* **Problem to work on**:
In the lines below, find the one that contains "Edit download limit" and write it out exactly, along with every line that follows it.
==== Provided information
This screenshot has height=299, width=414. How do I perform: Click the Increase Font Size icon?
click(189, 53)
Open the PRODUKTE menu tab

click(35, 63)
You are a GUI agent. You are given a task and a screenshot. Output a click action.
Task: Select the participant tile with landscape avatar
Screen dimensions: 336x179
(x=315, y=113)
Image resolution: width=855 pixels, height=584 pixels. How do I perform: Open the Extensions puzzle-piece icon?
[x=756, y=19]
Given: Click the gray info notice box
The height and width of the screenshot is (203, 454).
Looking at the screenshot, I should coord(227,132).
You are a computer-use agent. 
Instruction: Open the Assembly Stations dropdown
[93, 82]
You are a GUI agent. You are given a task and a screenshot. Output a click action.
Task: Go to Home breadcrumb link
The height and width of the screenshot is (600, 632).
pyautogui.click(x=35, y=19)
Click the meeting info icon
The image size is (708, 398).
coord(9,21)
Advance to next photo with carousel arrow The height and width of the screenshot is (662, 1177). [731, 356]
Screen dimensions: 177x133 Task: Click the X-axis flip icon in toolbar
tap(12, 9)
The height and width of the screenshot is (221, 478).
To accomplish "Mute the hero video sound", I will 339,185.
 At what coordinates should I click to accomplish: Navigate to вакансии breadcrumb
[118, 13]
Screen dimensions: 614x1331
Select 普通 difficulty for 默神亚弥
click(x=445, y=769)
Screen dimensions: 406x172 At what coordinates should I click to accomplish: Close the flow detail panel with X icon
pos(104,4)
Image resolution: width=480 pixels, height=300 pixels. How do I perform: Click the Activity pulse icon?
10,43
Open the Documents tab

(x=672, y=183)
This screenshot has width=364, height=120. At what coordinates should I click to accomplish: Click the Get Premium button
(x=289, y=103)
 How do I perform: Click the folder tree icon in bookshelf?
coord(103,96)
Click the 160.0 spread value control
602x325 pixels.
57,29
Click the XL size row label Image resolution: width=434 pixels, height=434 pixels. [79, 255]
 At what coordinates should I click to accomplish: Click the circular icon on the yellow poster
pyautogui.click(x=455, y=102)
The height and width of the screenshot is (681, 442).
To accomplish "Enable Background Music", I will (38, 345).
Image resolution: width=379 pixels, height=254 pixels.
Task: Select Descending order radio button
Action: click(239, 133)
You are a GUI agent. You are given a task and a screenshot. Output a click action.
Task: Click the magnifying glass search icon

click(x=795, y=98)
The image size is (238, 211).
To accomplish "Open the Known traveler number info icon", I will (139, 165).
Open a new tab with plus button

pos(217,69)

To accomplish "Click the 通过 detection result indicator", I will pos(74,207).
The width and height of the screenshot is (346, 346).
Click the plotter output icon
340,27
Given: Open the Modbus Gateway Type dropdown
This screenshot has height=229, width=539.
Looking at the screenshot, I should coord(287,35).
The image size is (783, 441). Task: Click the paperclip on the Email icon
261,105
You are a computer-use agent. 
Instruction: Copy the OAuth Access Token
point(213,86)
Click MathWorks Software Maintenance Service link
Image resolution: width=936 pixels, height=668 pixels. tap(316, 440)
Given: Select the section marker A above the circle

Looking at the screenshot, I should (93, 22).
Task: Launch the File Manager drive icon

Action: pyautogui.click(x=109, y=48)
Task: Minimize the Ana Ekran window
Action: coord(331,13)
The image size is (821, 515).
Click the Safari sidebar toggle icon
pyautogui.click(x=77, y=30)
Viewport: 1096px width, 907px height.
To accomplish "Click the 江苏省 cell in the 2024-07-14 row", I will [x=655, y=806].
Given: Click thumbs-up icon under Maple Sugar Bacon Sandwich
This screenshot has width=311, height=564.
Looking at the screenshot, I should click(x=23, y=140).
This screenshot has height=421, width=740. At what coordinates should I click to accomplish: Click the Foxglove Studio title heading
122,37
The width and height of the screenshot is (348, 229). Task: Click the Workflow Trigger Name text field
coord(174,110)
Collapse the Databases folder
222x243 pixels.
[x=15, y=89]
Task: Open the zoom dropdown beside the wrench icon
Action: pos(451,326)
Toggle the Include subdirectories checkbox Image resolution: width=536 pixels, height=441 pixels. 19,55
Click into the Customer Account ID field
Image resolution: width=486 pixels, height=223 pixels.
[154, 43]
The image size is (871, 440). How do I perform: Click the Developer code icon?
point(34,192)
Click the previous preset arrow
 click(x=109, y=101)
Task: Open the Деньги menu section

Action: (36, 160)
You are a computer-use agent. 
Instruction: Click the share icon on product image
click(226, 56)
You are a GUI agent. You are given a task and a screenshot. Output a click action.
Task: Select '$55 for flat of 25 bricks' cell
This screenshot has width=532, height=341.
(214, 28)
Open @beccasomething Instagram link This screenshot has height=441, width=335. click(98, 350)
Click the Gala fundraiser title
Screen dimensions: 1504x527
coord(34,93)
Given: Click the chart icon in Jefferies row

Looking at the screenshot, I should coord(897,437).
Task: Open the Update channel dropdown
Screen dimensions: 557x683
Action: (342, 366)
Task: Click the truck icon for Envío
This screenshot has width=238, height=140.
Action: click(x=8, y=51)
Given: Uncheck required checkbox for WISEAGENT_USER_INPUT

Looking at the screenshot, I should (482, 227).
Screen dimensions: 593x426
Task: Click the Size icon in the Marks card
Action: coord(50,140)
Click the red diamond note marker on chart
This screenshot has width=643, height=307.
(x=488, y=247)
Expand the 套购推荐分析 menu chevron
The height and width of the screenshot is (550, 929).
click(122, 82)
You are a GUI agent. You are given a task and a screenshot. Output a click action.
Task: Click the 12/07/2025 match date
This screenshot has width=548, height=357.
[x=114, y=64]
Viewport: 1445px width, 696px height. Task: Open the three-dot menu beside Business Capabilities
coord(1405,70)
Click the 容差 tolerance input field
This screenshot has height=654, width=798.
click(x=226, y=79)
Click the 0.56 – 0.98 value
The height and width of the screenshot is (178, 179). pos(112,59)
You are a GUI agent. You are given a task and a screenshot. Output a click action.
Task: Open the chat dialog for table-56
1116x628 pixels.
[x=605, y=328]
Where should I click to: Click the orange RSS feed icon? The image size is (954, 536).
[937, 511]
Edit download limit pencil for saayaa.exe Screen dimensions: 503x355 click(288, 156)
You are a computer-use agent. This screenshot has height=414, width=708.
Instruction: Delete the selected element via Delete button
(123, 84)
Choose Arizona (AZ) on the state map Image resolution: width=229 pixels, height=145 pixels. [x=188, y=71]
========
* **Your response**:
Edit download limit pencil for saayaa.exe Screen dimensions: 503x355 click(288, 156)
You are a computer-use agent. This screenshot has height=414, width=708.
Instruction: Delete the selected element via Delete button
(123, 84)
Choose Arizona (AZ) on the state map Image resolution: width=229 pixels, height=145 pixels. [x=188, y=71]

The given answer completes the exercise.